Lubukpakam(harianSIB.com)
Polemik gugatan Muhammad Yusuf Batubara, mantan Kepala Desa Paluh Kurau, Kecamatan Hamparan Perak, terhadap Bupati Deliserdang Asri Ludin Tambunan, akhirnya menemui titik terang. Pengadilan Tata Usaha Negara (PTUN) Medan menolak seluruh gugatan penggugat melalui putusan No. 58/G/2025/PTUN.MDN tanggal 25 November 2025.
Dengan putusan ini, Bupati Deliserdang dipastikan menang atas gugatan yang diajukan.
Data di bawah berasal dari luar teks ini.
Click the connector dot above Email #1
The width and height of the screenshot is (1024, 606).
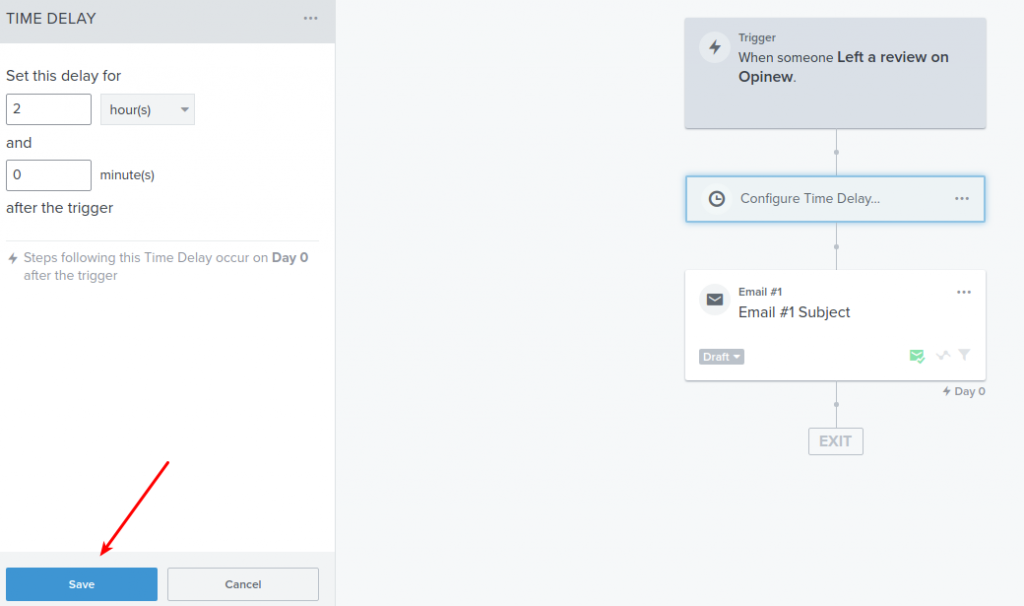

"Keputusan Bupati Deliserdang Nomor 185 tentang Pemberhentian Kepala Desa Paluh Kurau sudah sesuai prosedur yang berlaku. Hal ini dibuktikan dengan ditolaknya gugatan tersebut oleh PTUN Medan," kata Kepala Bagian Hukum Sekretariat Daerah Kabupaten Deliserdang, Muslih Siregar, dalam keterangannya, Rabu (26/11/2025).
Muslih menjelaskan, keputusan pemberhentian tersebut didasarkan pada Audit Tujuan Tertentu atas Pengelolaan Keuangan Desa Paluh Kurau Tahun Anggaran 2024 yang dilakukan Inspektorat Deliserdang. Audit itu menyimpulkan bahwa Muhammad Yusuf Batubara telah menyalahgunakan wewenang serta tidak melaksanakan tugas dan kewajiban sesuai peraturan yang berlaku, sehingga menimbulkan kerugian keuangan desa.
Baca Juga:
"Dengan ditolaknya gugatan ini, kami berharap semua pihak menyikapi putusan tersebut dengan kepala dingin agar situasi tetap kondusif di Desa Paluh Kurau," ujarnya.
Kasus ini bermula saat Muhammad Yusuf Batubara tidak menerima keputusan pemberhentian yang dilakukan Bupati Deliserdang. Ia kemudian mengajukan gugatan ke PTUN Medan pada 16 Juni 2025.